Work instructions:
I need the entries printed again word for word, without the images.

========================================================================

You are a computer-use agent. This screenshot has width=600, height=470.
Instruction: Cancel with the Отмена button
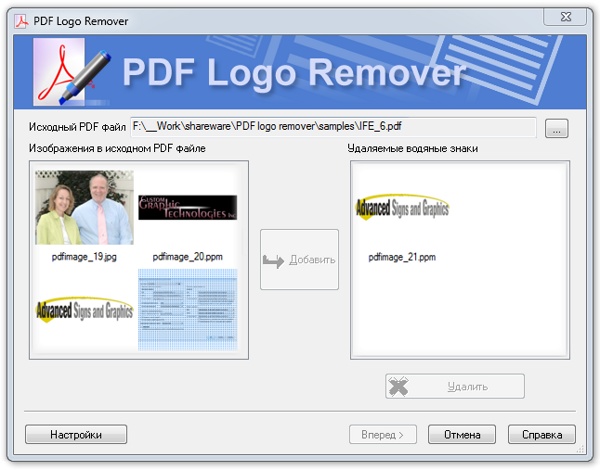pos(461,434)
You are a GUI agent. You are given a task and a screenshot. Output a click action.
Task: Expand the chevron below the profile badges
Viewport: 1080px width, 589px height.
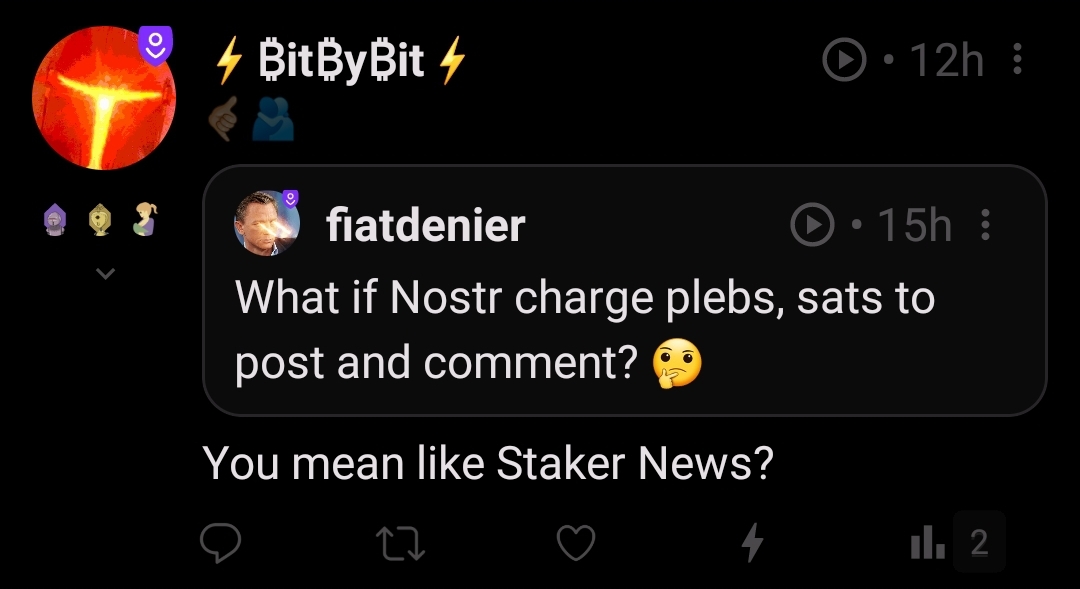click(104, 272)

========================================================================

Solution for this problem:
You are a computer-use agent. This screenshot has width=600, height=470.
Instruction: Cancel with the Отмена button
pos(461,434)
You are a GUI agent. You are given a task and a screenshot. Output a click action.
Task: Expand the chevron below the profile badges
Viewport: 1080px width, 589px height.
click(104, 272)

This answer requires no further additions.